**Required work**
Find the line with "Sport (1066, 1937)" in the entries below, then reproduce it and every line after it down to and including the line with "Shore Media (226, 2164)", exactly.

[Stored records]
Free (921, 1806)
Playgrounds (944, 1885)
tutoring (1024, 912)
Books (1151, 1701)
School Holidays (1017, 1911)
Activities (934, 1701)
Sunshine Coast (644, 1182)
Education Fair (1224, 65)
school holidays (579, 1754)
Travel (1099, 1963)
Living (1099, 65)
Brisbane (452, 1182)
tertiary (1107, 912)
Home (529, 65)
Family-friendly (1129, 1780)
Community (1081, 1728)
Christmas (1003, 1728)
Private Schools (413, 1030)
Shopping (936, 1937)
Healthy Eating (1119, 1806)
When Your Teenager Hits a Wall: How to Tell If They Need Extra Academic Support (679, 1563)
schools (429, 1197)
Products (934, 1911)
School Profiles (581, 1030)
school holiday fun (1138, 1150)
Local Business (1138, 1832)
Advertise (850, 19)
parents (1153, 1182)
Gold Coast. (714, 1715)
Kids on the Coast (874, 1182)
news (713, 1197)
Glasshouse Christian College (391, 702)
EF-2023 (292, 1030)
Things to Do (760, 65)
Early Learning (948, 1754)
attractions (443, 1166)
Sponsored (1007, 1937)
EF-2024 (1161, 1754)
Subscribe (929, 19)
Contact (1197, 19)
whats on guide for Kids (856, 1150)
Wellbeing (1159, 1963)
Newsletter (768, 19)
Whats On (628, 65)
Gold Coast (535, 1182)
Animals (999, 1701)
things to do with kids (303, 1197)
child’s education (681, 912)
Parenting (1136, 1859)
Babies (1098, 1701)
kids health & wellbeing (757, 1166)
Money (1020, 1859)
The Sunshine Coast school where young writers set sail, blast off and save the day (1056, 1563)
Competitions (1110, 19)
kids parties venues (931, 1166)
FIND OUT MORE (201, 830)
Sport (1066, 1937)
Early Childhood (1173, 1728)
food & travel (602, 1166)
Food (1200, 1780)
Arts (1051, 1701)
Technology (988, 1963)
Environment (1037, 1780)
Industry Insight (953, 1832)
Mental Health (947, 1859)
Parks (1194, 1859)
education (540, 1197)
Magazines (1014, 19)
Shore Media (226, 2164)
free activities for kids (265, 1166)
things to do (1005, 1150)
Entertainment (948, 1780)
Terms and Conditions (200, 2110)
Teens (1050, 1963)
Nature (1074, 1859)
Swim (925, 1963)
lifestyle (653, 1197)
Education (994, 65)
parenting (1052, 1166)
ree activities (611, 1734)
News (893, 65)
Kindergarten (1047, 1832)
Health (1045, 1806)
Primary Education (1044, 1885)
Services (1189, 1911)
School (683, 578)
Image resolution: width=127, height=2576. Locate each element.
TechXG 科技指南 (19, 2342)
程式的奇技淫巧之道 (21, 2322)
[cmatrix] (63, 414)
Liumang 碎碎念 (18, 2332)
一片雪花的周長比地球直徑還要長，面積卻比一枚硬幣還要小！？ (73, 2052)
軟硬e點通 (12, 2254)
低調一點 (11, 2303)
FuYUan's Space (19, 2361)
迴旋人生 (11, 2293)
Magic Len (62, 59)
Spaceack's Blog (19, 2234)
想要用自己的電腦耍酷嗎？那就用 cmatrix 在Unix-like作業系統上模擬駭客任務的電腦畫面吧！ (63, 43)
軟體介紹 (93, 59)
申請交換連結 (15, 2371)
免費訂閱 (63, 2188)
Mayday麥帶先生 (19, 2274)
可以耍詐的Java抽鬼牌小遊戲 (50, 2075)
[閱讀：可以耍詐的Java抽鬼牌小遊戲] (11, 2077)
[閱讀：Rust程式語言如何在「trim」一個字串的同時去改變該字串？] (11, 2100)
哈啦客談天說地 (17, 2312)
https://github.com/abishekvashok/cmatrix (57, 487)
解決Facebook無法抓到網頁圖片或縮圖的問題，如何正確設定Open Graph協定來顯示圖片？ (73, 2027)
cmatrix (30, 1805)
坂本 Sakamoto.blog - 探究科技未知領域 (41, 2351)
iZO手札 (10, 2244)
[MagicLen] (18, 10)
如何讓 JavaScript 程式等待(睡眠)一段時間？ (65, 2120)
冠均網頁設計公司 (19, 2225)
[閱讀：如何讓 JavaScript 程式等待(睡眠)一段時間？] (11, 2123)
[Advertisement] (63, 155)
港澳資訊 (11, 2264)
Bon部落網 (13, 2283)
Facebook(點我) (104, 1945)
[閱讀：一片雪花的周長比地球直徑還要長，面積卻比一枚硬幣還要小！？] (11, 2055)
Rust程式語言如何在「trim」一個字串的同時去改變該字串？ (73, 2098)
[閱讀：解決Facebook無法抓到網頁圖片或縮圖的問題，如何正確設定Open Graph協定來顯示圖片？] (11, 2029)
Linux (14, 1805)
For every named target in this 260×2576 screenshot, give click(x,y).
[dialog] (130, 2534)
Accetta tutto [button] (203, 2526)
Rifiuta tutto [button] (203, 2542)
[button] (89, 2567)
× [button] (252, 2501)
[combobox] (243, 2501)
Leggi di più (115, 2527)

**Task answer**
Sport (1066, 1937)
Early Childhood (1173, 1728)
food & travel (602, 1166)
Food (1200, 1780)
Arts (1051, 1701)
Technology (988, 1963)
Environment (1037, 1780)
Industry Insight (953, 1832)
Mental Health (947, 1859)
Parks (1194, 1859)
education (540, 1197)
Magazines (1014, 19)
Shore Media (226, 2164)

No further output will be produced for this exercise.